I can still vividly picture those times when I would be facilitating a group in rehab, the circle of chairs creaking like a bunch of old men trying to stretch, and the air carried the particular smell of bleach, sweat, and hope. I used to sit with fellows who were fighting for their lives, often hoping they didn't push their loved ones a little too far this time around. Some were coming off years of heroin, others were clawing free from alcohol or pills. They all had their stories, and they all bore the marks of hard living.

Now and then, a newcomer would shuffle in, eyes red and scared, saying he was there because he just couldn't stop smoking weed. And I remember a few of the old hands, good men, battle-scarred and often proud of it, giving each other that sideways smirk. As if to say, Really? You're here for pot? Like a man limping in from the battlefield with a paper cut.

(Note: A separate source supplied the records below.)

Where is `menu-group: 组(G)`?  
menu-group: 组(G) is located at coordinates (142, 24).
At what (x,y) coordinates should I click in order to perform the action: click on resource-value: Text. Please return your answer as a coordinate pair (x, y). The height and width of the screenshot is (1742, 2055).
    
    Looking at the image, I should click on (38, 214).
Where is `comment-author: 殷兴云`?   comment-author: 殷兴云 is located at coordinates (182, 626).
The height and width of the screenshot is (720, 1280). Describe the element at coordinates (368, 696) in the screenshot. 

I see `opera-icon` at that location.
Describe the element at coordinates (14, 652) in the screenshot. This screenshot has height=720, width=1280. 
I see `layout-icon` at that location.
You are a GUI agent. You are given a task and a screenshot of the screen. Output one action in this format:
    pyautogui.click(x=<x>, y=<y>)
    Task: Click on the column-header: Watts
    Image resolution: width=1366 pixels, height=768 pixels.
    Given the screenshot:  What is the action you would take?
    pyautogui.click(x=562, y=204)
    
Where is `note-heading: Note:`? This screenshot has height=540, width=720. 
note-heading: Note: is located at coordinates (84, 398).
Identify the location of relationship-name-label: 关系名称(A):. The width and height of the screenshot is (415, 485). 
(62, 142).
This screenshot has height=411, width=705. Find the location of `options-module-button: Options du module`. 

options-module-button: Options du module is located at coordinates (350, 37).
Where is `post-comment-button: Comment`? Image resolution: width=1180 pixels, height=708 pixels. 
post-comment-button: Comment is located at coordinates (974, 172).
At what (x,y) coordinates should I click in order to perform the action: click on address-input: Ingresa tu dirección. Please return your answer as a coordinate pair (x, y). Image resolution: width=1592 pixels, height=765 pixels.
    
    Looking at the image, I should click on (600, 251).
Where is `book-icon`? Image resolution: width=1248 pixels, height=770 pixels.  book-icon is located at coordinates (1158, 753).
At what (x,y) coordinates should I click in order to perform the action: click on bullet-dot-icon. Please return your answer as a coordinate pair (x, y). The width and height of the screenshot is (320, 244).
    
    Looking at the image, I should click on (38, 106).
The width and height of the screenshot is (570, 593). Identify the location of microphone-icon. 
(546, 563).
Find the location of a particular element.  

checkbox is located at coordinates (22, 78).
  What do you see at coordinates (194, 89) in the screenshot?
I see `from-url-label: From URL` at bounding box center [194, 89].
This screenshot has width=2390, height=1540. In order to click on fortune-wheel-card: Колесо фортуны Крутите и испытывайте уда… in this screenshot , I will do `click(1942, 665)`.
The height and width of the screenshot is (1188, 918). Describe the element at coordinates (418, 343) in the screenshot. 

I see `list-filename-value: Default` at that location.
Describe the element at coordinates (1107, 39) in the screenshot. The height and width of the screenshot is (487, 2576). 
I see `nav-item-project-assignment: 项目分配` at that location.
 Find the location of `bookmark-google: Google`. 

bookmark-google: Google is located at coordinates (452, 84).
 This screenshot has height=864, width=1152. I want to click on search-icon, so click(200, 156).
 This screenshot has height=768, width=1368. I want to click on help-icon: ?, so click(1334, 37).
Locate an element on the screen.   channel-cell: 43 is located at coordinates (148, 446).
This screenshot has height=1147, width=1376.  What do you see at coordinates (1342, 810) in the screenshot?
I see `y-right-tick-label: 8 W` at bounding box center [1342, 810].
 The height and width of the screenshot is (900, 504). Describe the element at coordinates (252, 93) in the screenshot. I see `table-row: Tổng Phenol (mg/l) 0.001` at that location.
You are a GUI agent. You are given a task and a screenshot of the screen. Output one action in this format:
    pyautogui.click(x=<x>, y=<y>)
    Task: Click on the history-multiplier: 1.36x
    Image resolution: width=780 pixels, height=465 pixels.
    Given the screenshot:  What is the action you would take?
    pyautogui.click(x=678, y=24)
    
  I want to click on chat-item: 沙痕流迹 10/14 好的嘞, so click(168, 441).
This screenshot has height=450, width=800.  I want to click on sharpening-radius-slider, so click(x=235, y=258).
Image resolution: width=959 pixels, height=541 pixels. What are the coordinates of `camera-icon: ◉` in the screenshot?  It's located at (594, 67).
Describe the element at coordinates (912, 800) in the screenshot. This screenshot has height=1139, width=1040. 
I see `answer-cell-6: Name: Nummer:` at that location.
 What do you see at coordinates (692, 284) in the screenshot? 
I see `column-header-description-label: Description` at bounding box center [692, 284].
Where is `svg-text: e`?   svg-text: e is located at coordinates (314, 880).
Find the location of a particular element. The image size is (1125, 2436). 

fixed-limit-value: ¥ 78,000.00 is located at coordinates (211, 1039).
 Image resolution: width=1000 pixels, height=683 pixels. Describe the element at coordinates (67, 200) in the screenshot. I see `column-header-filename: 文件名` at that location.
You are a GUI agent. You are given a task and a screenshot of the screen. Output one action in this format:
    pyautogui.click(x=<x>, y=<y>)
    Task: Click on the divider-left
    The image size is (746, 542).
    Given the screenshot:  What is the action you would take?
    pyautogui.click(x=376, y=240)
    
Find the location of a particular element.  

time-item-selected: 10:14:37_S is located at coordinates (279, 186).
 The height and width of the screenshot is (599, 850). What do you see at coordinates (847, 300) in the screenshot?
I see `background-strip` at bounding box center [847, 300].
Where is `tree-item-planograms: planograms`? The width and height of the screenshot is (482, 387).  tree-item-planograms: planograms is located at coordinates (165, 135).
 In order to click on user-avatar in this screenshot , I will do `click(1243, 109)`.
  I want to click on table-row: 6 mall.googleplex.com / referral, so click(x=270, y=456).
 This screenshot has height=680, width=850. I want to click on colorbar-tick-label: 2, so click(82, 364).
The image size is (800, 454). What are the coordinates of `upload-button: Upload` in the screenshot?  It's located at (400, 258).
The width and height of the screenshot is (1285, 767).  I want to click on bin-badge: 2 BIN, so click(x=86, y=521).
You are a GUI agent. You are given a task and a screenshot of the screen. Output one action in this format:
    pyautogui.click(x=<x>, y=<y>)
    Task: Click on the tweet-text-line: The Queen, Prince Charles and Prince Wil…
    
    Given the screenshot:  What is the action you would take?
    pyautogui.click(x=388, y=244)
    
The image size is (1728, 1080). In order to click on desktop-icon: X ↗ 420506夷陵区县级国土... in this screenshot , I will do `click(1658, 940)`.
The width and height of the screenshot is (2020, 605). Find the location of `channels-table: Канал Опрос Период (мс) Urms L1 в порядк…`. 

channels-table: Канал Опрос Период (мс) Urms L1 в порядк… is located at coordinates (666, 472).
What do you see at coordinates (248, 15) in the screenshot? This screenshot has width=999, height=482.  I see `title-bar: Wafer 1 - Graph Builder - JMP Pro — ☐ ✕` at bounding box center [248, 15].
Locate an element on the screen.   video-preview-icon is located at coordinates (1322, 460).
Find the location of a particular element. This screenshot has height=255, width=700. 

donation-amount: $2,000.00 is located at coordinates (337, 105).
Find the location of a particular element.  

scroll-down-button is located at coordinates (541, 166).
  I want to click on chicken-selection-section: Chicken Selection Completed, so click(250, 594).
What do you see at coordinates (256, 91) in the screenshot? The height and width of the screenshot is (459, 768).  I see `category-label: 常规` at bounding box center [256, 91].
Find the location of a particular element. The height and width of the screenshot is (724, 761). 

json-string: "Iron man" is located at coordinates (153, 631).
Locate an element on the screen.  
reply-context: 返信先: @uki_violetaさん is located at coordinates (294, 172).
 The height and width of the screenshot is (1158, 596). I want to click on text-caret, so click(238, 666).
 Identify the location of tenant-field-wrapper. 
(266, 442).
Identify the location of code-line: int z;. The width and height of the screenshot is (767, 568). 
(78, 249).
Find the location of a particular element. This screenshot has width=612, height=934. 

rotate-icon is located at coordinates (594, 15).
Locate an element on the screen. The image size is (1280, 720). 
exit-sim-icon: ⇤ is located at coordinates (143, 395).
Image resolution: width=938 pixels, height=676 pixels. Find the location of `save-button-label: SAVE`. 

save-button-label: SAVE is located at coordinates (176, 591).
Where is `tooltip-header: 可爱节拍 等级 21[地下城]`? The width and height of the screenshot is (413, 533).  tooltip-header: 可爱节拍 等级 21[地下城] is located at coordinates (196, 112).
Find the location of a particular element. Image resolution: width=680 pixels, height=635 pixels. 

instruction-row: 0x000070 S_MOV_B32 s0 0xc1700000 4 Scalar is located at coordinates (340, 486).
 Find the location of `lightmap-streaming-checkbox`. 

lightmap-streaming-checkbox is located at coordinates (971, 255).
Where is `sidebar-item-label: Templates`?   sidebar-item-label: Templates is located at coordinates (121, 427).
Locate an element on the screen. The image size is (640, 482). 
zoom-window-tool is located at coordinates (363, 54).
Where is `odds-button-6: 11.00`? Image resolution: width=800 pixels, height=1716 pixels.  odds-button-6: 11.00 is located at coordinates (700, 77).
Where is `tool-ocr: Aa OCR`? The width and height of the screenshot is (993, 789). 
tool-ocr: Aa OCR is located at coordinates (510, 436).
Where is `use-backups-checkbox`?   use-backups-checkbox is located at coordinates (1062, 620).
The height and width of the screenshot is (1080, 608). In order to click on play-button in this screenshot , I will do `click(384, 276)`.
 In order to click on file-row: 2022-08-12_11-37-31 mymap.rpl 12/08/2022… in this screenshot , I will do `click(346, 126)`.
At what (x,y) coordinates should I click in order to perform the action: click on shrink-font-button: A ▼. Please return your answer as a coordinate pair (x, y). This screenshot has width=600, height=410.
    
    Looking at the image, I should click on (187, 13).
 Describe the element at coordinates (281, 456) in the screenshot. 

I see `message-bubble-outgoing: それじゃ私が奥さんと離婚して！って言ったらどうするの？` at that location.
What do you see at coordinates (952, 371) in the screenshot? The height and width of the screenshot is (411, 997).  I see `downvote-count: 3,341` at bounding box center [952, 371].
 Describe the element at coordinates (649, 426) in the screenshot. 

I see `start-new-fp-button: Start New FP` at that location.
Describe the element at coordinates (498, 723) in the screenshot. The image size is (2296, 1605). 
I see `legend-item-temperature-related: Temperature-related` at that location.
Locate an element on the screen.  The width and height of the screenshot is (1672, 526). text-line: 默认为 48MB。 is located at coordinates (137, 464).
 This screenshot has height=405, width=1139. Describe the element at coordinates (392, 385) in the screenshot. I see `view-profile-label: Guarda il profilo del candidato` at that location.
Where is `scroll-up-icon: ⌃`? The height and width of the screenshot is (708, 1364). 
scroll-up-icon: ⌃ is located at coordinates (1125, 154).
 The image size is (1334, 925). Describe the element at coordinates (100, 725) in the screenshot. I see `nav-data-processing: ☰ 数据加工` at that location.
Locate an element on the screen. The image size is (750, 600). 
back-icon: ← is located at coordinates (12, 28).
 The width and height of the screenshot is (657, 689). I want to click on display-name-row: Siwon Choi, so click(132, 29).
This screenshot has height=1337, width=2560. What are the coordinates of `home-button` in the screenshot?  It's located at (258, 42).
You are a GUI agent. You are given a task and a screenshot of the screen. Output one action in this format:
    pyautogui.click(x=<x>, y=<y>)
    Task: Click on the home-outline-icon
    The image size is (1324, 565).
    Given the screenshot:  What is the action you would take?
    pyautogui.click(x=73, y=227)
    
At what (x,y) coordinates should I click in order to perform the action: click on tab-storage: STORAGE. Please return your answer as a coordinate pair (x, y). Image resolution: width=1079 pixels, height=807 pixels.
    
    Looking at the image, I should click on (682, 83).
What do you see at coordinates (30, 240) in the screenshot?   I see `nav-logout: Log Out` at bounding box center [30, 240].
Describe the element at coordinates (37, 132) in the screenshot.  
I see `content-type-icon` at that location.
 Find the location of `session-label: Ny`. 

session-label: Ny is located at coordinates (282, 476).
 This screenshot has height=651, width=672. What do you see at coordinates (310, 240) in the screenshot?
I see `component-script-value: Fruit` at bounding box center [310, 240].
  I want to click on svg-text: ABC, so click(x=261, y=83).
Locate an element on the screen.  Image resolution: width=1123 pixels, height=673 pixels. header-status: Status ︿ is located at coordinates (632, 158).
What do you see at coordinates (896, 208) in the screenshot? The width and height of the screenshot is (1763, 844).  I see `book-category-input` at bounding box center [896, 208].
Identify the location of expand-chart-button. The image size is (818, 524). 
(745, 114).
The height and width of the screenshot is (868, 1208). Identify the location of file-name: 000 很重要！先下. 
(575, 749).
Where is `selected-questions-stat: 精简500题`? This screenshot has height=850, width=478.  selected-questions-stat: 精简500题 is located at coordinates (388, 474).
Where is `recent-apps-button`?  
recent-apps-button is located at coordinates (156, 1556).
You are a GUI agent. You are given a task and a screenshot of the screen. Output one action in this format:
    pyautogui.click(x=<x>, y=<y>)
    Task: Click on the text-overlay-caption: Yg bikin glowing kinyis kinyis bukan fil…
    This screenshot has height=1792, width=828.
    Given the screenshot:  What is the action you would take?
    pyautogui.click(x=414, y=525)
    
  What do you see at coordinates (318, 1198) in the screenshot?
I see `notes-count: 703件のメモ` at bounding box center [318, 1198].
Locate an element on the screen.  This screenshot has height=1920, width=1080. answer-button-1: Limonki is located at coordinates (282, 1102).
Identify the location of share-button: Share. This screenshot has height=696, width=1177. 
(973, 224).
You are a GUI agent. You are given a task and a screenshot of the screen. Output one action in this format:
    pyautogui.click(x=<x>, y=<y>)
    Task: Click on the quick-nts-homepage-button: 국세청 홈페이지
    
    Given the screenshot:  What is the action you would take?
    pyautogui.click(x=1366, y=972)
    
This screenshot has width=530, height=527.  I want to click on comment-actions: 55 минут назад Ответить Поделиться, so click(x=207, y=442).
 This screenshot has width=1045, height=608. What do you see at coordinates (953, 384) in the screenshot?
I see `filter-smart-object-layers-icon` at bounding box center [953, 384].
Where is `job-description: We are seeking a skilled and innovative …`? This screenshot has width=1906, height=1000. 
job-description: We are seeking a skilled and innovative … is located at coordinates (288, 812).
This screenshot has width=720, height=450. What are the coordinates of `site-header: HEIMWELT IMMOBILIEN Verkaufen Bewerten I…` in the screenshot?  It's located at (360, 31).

But addiction doesn't measure by the pound or the punch. Everybody in rehab is fighting for their life. Some folks get tangled in a net of syringes and whiskey bottles, while others get caught by something softer that still pulls just as hard. A trap is a trap, no matter what the ingredients were that built it.

I think about that now when I read what's been happening since we made marijuana legal across half the country. What used to be whispered about in parking lots and basements is now sold in glass jars with clever names like "Moon Pebble" and "Grandma's Ashtray." It's become the friendly face of a modern vice, with no hangovers, no arrests, and considered no big deal. Except it is. It's actually a really big deal.

The studies are rolling in, now that we have been living with legal pot for a heap of years now, and they tell a story that isn't as mellow as the marketing. Car crashes are climbing in states where weed is legal. ER visits, too. More folks are showing up places panicked or vomiting, or just plain confused. We're learning that the brain doesn't always play nice with high-potency THC, that psychotic breaks aren't just something that happens in movies. And behind all the laughter and "it's just weed, man" shrugging, there's a slow creep of dependency that looks an awful lot like every other addiction... just better disguised.

It's strange how something that once symbolized rebellion has become so domesticated, tucked between wellness gummies and fancy teas. Somewhere along the line, the old warning lights dimmed. But I've seen too many faces in too many folding chairs to mistake quiet danger for harmless fun.

Maybe the real story here isn't an argument for or against legalization, but rather about having our personal freedoms. To remember that freedom doesn't come from a dealer or a dispensary. It doesn't come neatly labeled with strain percentages or tucked into a gummy shaped like a teddy bear. Real freedom comes from facing whatever has its claws in you and saying, not today. Freedom isn't only about what you're allowed to do. It's also about what you're able to walk away from.

That seems to be something this country of ours keeps forgetting, over and over. We get so busy legalizing and labeling things that we forget liberation isn't something you can sell by the ounce. You can legalize a product, but you can't legislate peace. You can grow fields of cannabis from coast to coast, but you can't farm character. That has to be cultivated in the hard soil of our hearts, one painfully honest decision at a time.

So, if you're reading this and thinking marijuana is no big deal, I'll tell you this much: it used to be my job to help men survive their addictions and find a little peace this side of Heaven, and I never met anyone who planned on desperately needing help because they indulged a little bit. The road to rehab is so often paved with such tiny, little compromises. And sometimes, it starts with something that promised to make life just a little more fun, a little more enjoyable, or help make it a bit easier to deal with.

And if you're standing somewhere out there on the edge tonight, wondering if it's too late for you, let me tell you, it isn't. Hope still lives in the cracks of broken things.

And very often, that's how the light finally gets in.

Well, that's today's dispatch, from the dusty corners and the quiet places. Keep the faith, friends, and pass it on.